From Leather Daddies To ‘Drag Race’, Dissecting The Revolutionary History Of The Queer Aesthetic

By - Louis Staples - 24 JULY 2021


Earlier this year, make-up artist Brenna Drury asked herself: “What would the future look like today if these advertisements had been the standard of the past?” She was describing an exhibition of faux beauty ads that she co-created with photographer Julia Comita, which highlights the erasure that queer people have experienced in beauty. The old-school ads, shot in a vintage style, featured gleaming white smiles and 1980s perms. But more unusually they lensed models from a diverse range of LGBTQIA+ identities.

The existence of a so-called “queer aesthetic” – the factors that make someone or something stand out as “looking queer” – has been debated by academics for decades.

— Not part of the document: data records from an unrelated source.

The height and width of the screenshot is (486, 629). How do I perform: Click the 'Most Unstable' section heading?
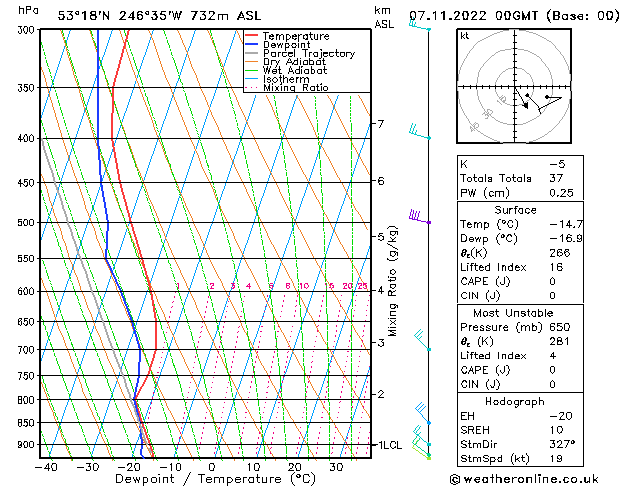click(515, 313)
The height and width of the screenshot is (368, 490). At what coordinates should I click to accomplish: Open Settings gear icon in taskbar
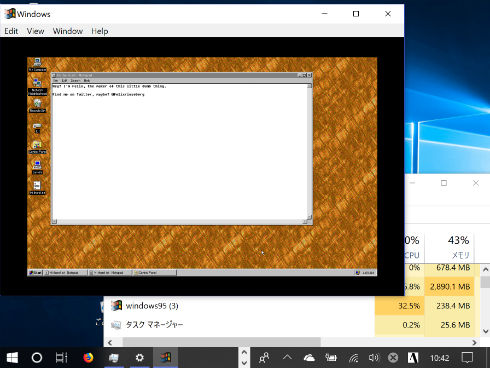click(x=140, y=358)
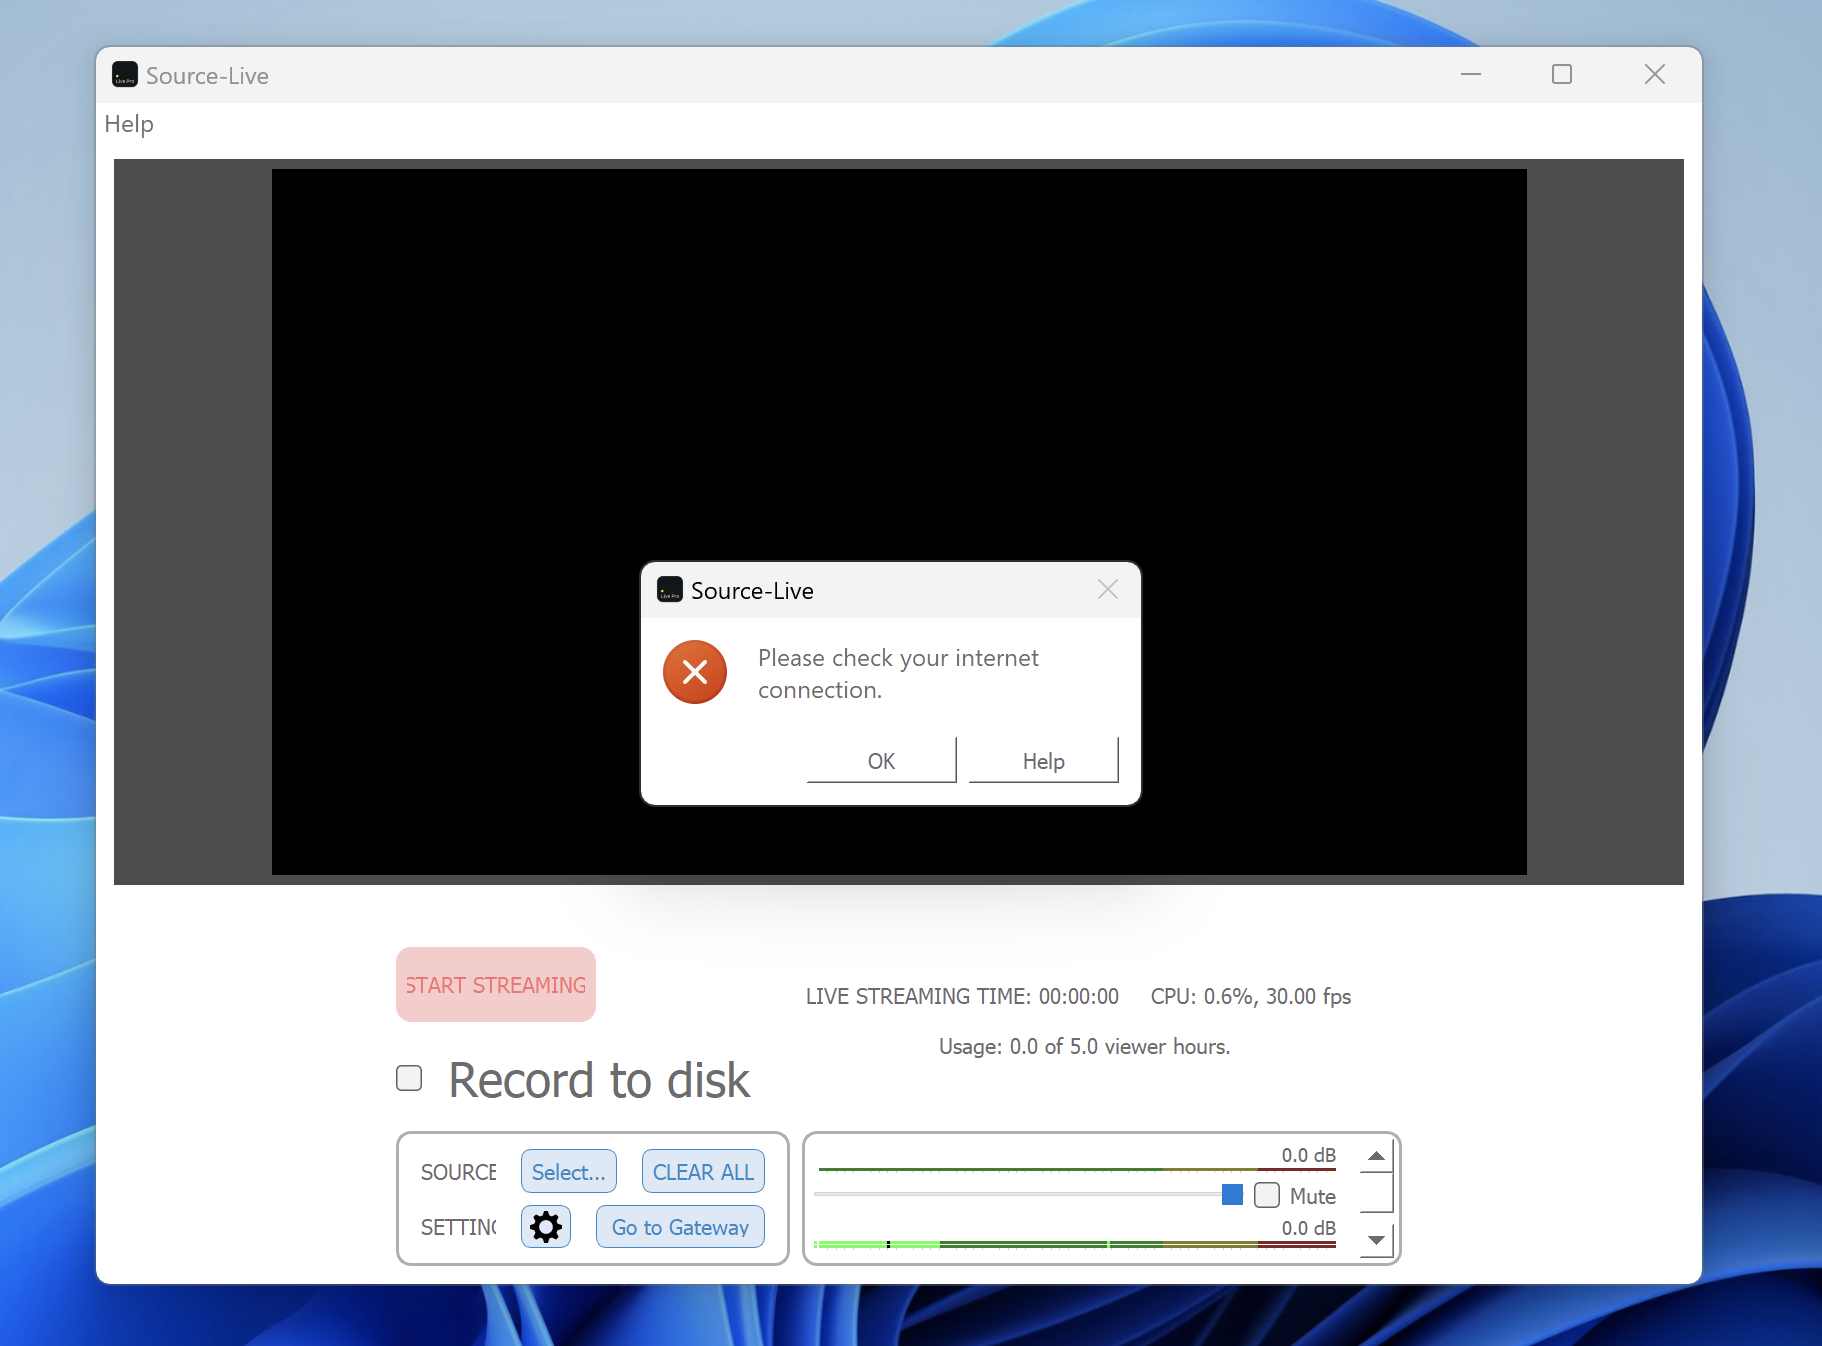Open the Settings gear icon

point(545,1227)
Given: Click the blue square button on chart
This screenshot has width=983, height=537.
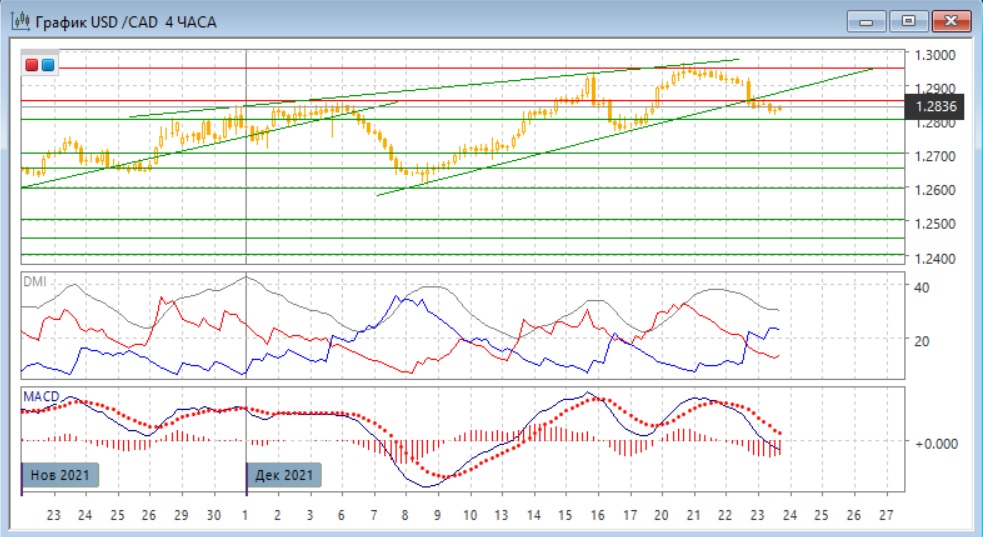Looking at the screenshot, I should [x=47, y=66].
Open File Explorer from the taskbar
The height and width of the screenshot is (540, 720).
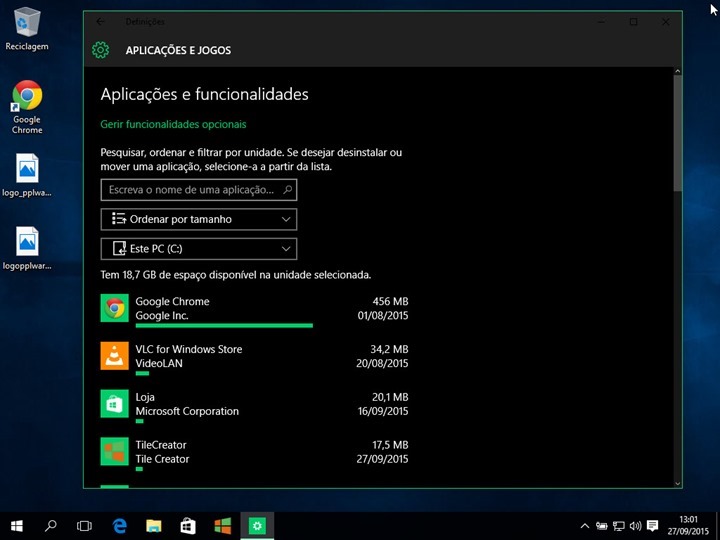tap(154, 525)
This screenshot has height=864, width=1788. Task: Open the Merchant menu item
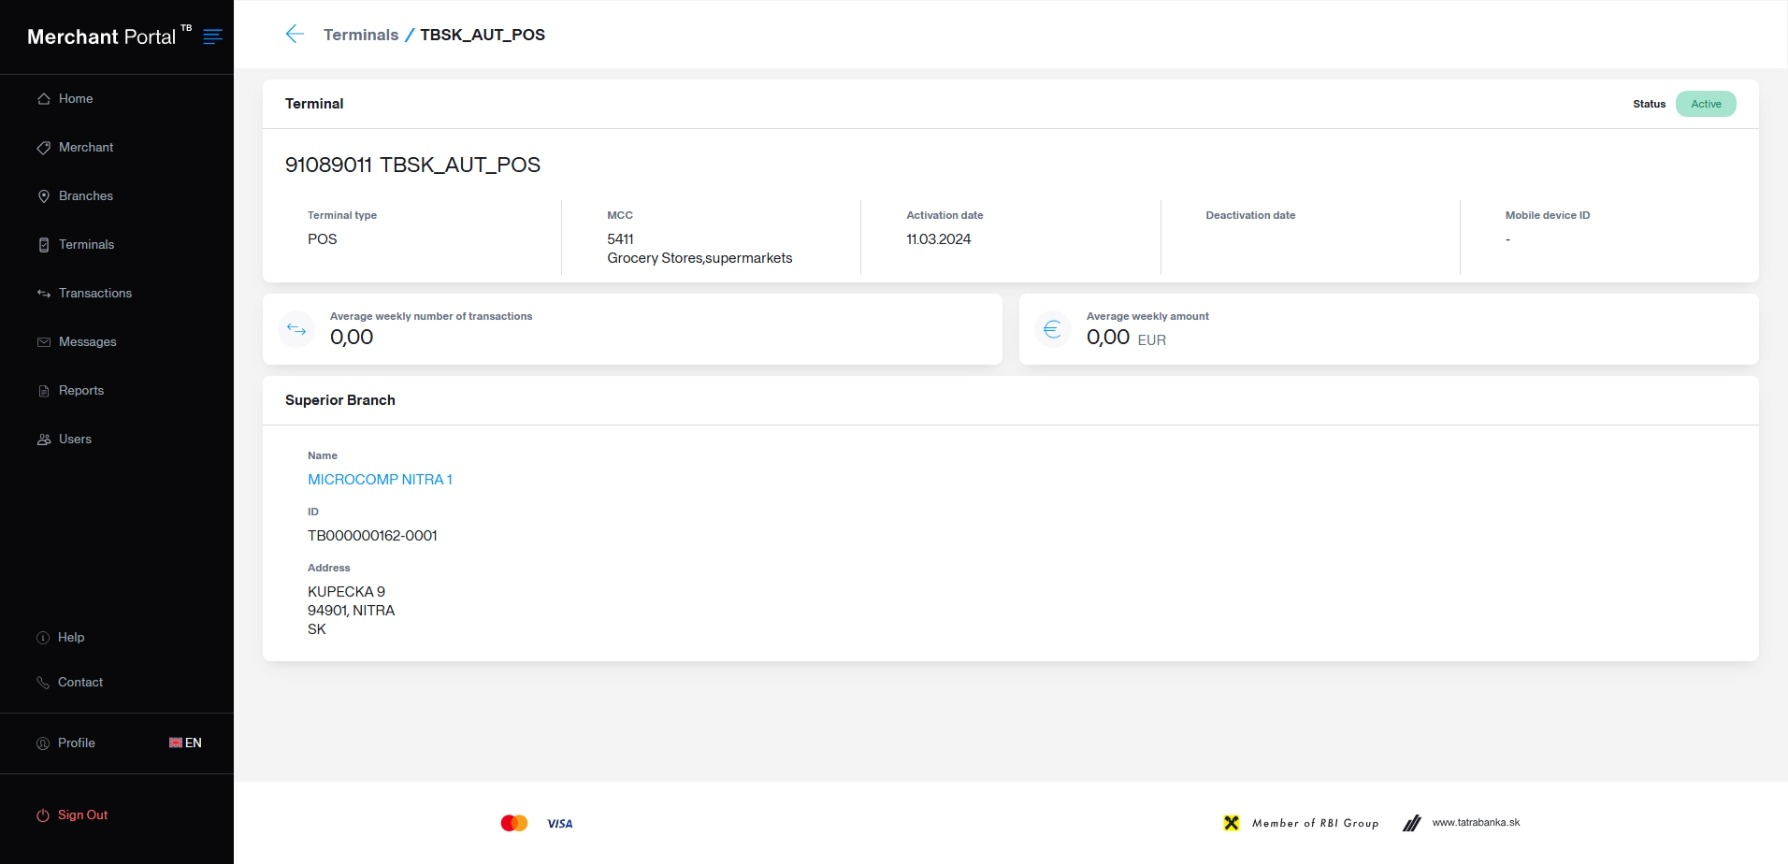(x=86, y=147)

While there’s little agreement over what this aesthetic is exactly, there is more of a consensus that queerness is constantly evolving: it exists to challenge norms that uphold the status quo. Discussions of fashion and beauty norms often focus on ways in which they restrict us – and they can do, of course. But queer people have created their own visual codes over the years, with aesthetics providing opportunities for identity exploration and even political resistance.

The freedom to experiment with different looks has been drawing people towards queer spaces since their inception, even when they weren’t exactly safe. In the UK, police targeted gay clubs in the aftermath of 1967’s partial decriminalisation of male homosexuality, using new “privacy” laws to arrest same-sex couples for kissing, holding hands and even dancing together in public. But queer nightlife still found ways to thrive. The House of Child, Britain’s first ever voguing house, was formed in the 1980s by professional dancer and choreographer duo Les Child and Roy Brown. Cities like Brighton and Manchester developed gay neighbourhoods. In Earl’s Court, one of ’80s London’s gayest areas, “pretty police” were used to lure gay men into breaching the government’s archaic legislation. The undercover officers often imitated the fashions of the club to blend in, using their perceived notion of what “looked gay” to further the state’s anti-gay agenda.